Aim of the task — Everything from the line containing "Given: Switch to the 企業登入 tab" through the last line of the listing below should be returned exactly, except for pictures.

Records provided —
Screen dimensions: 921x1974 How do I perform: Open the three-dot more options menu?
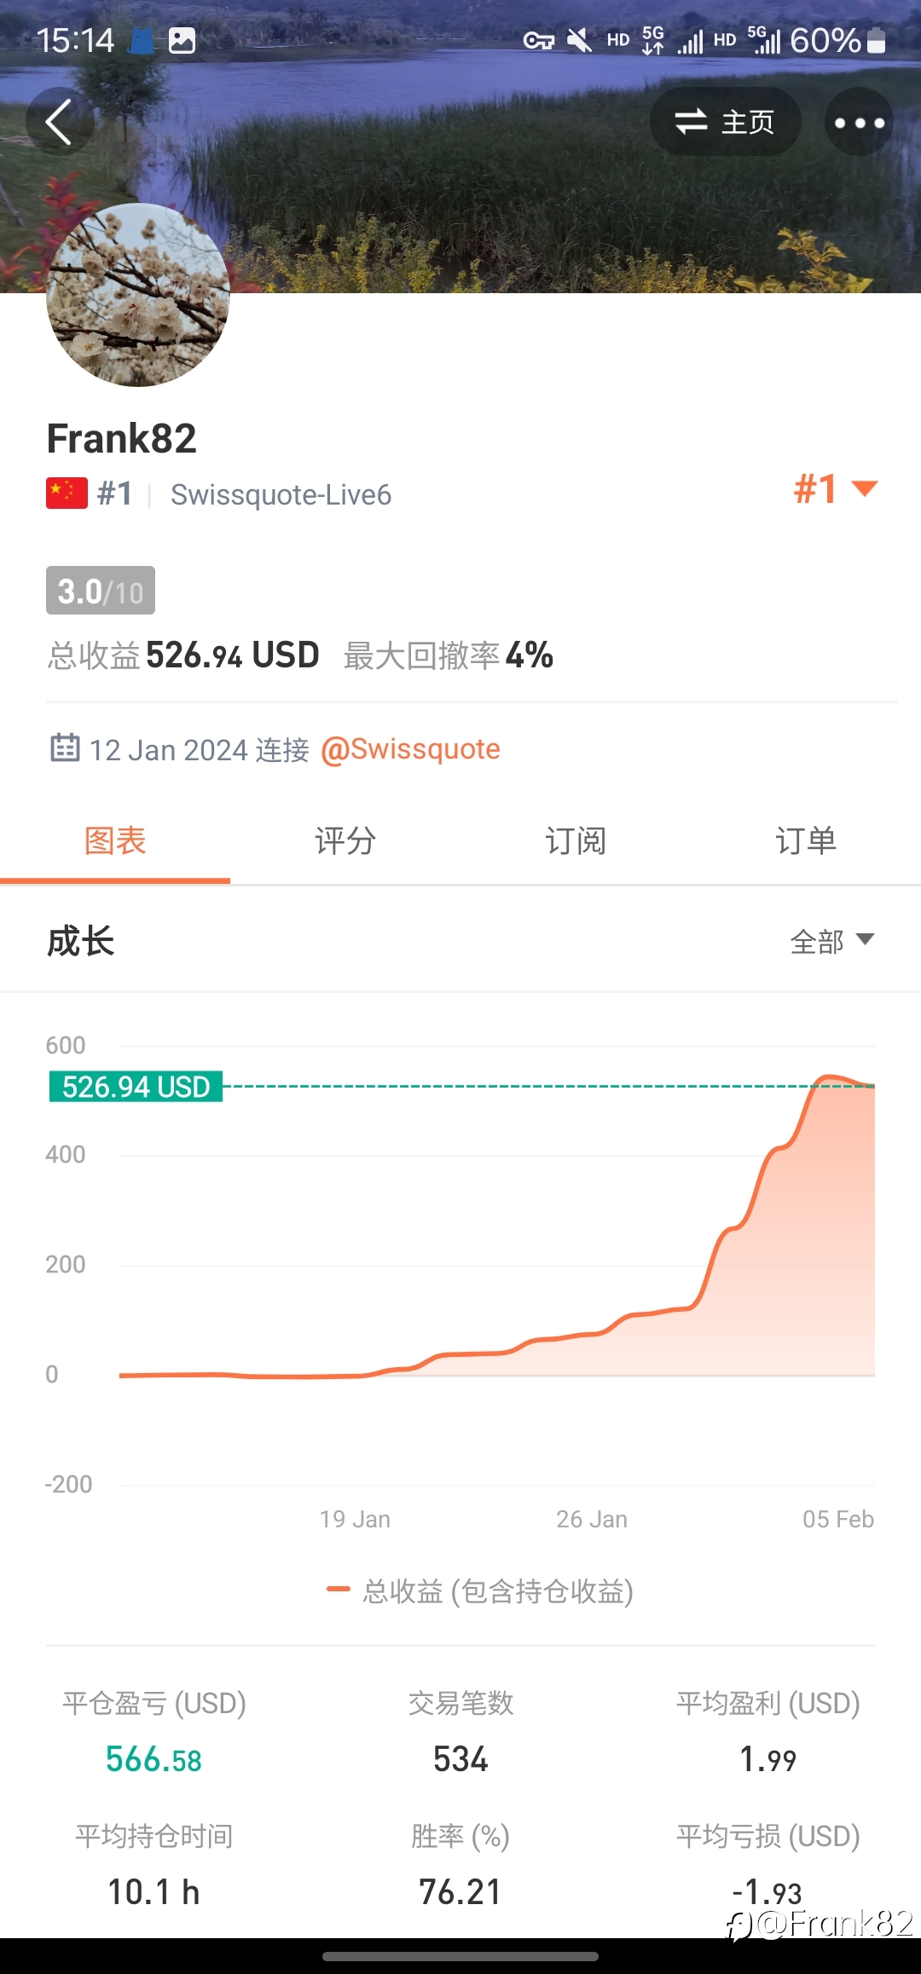coord(859,122)
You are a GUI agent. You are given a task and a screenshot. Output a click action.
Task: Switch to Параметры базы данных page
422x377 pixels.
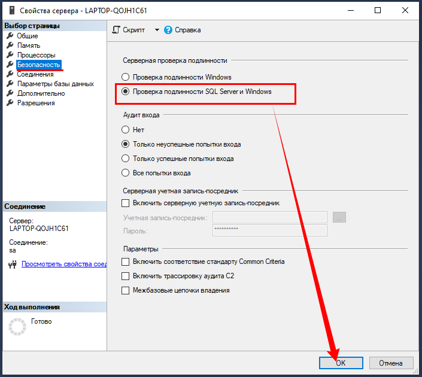click(x=55, y=84)
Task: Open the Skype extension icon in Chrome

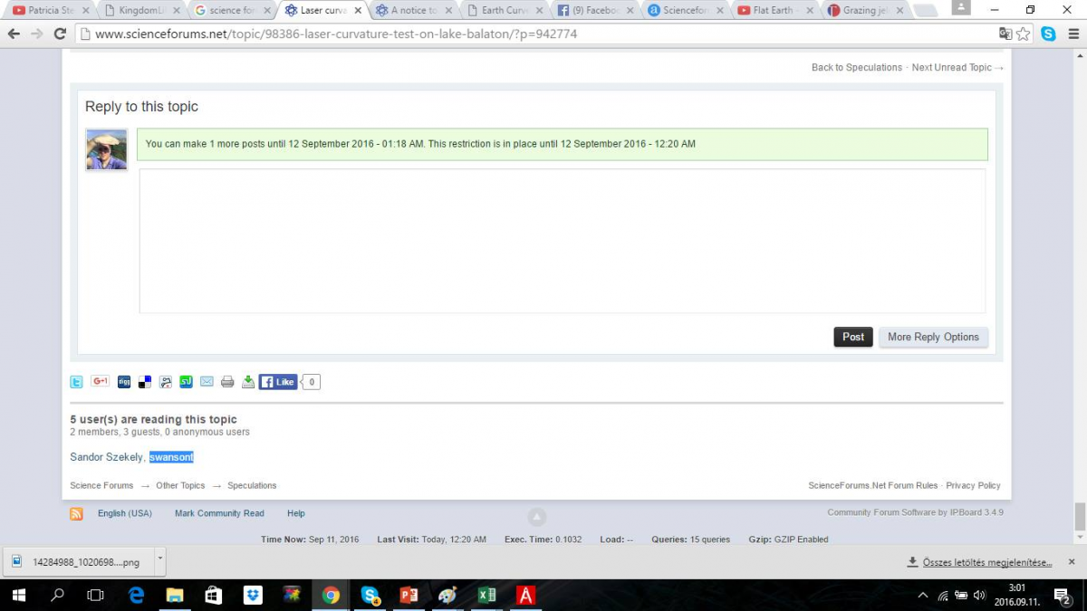Action: pyautogui.click(x=1048, y=33)
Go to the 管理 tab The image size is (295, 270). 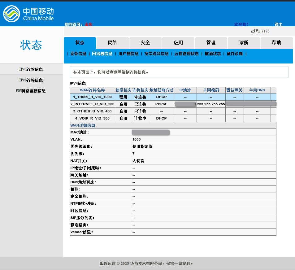[211, 43]
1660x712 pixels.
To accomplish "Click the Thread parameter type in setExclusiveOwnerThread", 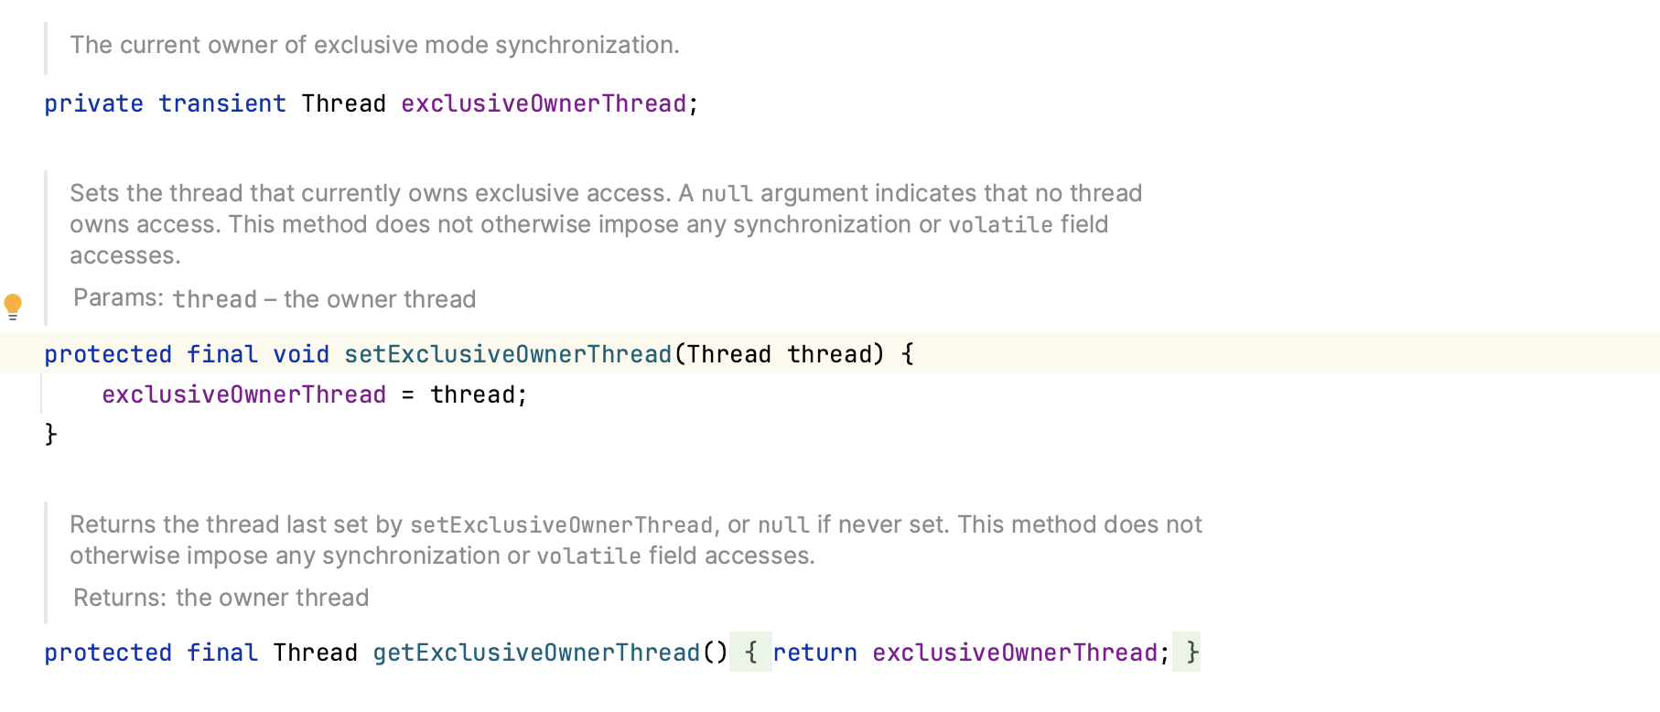I will (x=729, y=354).
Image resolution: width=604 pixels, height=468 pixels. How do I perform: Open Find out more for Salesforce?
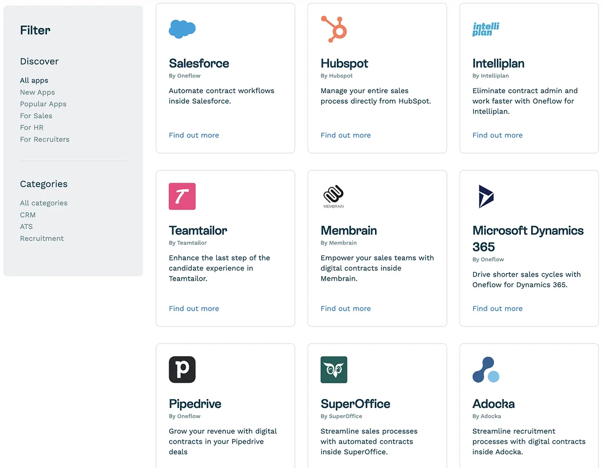pyautogui.click(x=194, y=135)
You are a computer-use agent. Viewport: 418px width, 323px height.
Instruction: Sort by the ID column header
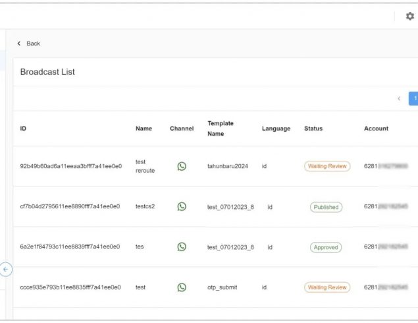(24, 129)
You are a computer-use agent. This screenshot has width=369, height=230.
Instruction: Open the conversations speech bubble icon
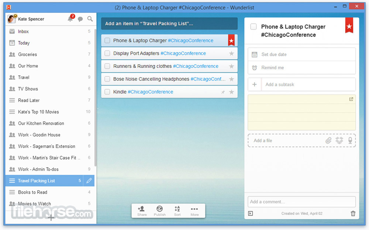point(80,19)
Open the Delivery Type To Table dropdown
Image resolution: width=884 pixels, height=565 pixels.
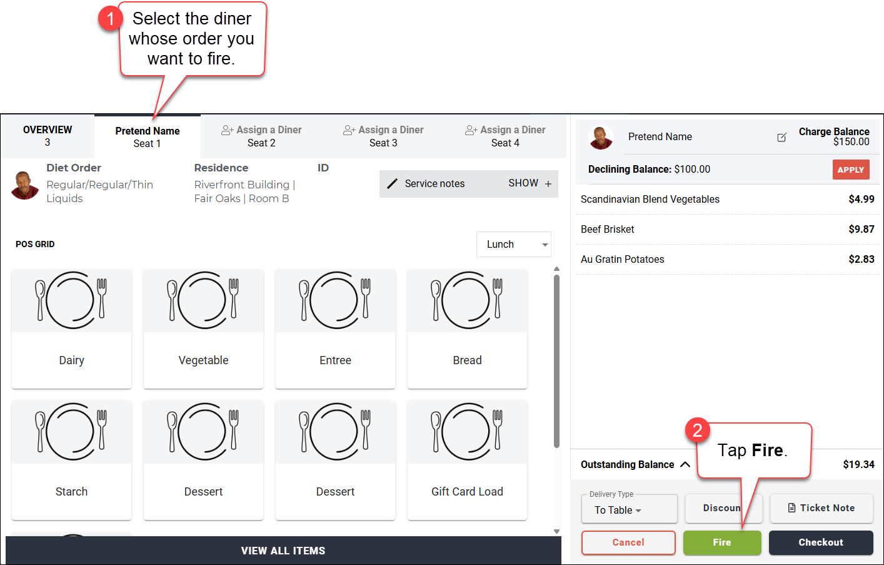coord(629,509)
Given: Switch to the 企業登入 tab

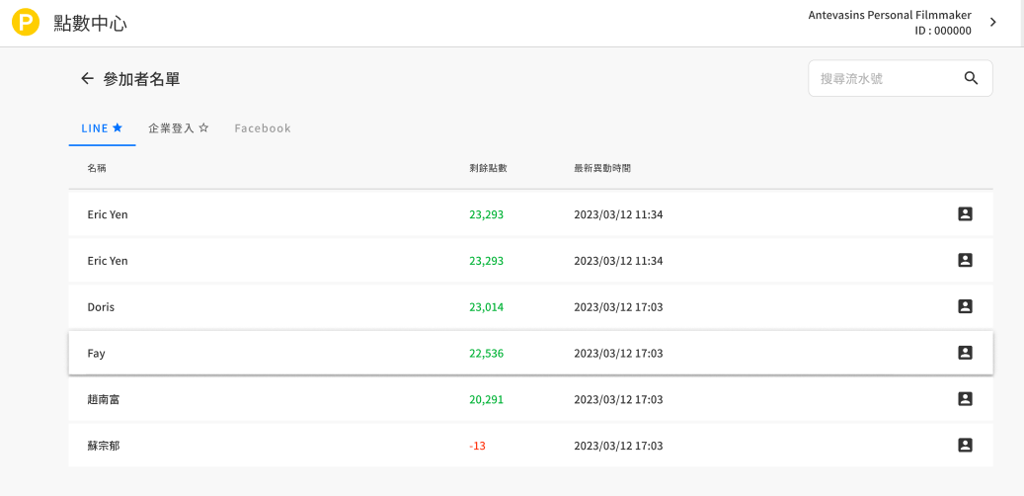Looking at the screenshot, I should [178, 128].
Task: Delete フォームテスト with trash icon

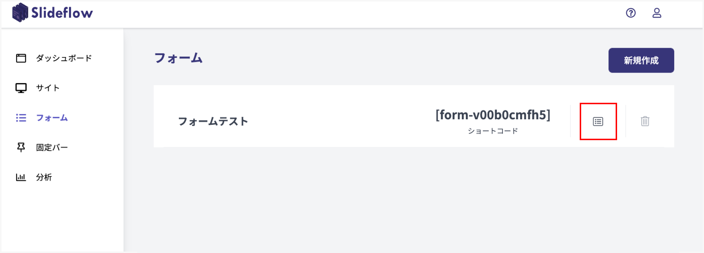Action: (645, 121)
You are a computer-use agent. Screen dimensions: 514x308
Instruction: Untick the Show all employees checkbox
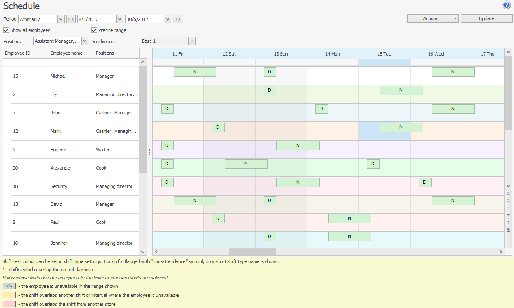tap(6, 30)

Result of the task —
Given: Switch to the 企業登入 tab

Looking at the screenshot, I should [178, 128].
Task: Delete フォームテスト with trash icon

Action: (645, 121)
You are a computer-use agent. Screen dimensions: 514x308
Instruction: Untick the Show all employees checkbox
tap(6, 30)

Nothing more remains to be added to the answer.